**Work item A**
In the review of "The Promise," which actor plays Mikael Boghosian?
**Work item B**
Copy the review of "The Promise" word for word, starting with "Epic ‘Promise’ reveals" and going on through "much to offer.".

**Text**
Epic ‘Promise’ reveals horror of Armenian genocide
A dramatization of the Armenian genocide set in Turkey in the final years of the Ottoman Empire, directed by Irish filmmaker Terry George (“Hotel Rwanda”), “The Promise” is a throwback to the epics of the second half of the 20th century. It has a lot on its plate and almost as much to offer.
The film begins with a voice-over by protagonist Mikael Boghosian (Oscar Isaac), a young apothecary in an Armenian village in the Turkish mountains, who dreams of becoming a doctor and uses the betrothal payment of the family of fiancee Maral (Angela Sarafyan) to fund studies in Constantinople. Bidding good-bye to his beloved mother Marta (Shohreh Aghdashloo) and father Mustafa (Numan Acar), Mikael arrives in the almost modern metropolis and meets cosmopolitan, Paris-raised dancer Ana (Charlotte Le Bon), whose lover is the dashing Associated Press reporter Chris Myers (Christian Bale).

**Entries provided**
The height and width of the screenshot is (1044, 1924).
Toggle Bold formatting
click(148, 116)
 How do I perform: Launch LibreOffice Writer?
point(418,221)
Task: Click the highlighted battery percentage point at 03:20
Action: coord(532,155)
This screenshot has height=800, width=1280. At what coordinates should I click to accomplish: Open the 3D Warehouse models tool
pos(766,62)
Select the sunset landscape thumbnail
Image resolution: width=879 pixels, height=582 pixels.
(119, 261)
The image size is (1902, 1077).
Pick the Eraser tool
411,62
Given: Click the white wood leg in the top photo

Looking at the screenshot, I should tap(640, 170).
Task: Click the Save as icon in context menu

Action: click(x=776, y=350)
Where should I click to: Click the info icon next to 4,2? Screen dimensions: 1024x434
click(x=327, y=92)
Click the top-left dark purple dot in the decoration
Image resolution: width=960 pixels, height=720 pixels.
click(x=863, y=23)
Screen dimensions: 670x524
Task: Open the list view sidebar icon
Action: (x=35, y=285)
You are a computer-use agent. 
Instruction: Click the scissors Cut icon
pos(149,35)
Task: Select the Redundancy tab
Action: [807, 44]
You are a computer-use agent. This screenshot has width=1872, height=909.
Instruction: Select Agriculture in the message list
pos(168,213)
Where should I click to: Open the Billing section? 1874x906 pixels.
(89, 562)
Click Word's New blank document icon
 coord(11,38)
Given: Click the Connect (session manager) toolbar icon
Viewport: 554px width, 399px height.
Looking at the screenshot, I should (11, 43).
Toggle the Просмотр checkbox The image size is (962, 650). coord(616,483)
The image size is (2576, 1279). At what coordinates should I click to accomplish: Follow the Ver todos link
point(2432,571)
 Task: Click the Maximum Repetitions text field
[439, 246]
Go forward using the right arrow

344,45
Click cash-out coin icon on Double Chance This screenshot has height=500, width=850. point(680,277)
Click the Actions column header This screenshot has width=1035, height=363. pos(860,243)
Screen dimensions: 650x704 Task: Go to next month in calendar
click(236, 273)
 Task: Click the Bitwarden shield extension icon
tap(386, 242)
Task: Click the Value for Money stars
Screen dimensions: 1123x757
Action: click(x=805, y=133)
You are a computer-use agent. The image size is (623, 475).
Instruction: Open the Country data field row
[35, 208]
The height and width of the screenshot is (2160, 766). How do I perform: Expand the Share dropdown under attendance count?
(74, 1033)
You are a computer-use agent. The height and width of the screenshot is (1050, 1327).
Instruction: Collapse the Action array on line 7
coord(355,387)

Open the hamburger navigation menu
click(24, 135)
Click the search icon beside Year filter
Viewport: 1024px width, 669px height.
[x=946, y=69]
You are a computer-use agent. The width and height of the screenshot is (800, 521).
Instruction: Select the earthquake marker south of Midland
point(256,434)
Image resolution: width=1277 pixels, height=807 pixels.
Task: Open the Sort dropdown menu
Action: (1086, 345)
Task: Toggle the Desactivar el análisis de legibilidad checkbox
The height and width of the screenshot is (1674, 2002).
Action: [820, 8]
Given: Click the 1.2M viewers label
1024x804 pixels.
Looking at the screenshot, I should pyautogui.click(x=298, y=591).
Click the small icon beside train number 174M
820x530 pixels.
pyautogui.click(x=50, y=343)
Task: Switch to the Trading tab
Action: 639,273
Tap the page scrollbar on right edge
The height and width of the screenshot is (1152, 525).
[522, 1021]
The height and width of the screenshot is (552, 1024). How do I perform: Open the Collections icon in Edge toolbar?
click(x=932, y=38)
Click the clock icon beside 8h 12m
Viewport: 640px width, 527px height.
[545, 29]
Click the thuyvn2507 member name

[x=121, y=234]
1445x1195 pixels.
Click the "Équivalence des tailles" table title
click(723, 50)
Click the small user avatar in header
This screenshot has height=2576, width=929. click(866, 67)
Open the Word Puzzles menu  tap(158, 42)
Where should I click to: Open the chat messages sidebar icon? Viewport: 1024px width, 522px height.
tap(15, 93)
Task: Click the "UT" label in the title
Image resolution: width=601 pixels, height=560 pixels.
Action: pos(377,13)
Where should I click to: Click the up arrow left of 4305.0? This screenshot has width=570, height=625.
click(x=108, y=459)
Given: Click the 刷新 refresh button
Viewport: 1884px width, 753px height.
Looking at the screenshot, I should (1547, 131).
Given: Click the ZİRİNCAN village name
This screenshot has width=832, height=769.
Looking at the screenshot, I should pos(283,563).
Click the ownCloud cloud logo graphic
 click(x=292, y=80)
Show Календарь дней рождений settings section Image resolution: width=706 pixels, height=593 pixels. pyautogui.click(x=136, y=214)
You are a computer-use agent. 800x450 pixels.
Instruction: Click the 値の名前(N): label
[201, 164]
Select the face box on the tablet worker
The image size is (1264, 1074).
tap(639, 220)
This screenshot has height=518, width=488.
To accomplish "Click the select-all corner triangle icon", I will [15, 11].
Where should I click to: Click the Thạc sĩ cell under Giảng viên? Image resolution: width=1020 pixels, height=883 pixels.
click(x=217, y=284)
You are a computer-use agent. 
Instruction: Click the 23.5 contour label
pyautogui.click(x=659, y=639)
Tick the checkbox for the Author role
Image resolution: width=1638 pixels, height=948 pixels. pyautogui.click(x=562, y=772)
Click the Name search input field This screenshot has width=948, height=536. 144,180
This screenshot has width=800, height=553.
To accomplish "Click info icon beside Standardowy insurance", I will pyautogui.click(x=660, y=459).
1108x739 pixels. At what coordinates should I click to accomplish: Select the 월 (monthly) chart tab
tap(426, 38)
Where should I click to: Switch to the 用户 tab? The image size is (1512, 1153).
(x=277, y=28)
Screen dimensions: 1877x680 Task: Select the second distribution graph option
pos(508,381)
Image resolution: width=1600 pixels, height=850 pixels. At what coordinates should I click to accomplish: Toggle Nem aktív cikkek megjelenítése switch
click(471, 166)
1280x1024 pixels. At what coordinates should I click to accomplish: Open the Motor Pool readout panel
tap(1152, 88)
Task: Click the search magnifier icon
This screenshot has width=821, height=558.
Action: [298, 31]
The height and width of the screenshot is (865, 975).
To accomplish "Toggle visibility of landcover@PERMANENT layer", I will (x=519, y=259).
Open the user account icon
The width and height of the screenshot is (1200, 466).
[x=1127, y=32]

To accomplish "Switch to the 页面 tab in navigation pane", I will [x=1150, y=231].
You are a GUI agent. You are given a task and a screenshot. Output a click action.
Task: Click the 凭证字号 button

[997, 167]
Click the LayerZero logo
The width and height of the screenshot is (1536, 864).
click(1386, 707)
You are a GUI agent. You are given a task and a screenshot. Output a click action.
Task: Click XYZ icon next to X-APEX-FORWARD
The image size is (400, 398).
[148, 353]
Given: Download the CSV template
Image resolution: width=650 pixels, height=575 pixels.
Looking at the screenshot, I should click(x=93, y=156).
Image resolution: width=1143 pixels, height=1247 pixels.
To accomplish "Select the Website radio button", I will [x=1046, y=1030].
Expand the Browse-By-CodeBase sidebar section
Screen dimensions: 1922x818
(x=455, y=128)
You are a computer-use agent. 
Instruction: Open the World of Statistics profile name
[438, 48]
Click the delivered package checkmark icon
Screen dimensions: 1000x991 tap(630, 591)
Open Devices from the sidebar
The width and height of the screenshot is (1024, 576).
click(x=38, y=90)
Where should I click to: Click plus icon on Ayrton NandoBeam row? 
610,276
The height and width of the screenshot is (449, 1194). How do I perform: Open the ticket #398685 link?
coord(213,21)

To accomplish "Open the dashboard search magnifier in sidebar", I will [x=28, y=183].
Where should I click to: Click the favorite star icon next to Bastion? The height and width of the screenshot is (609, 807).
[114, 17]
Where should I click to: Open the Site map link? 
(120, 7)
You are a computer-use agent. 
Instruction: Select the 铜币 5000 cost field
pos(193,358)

**Task answer A**
Oscar Isaac

**Task answer B**
Epic ‘Promise’ reveals horror of Armenian genocide
A dramatization of the Armenian genocide set in Turkey in the final years of the Ottoman Empire, directed by Irish filmmaker Terry George (“Hotel Rwanda”), “The Promise” is a throwback to the epics of the second half of the 20th century. It has a lot on its plate and almost as much to offer.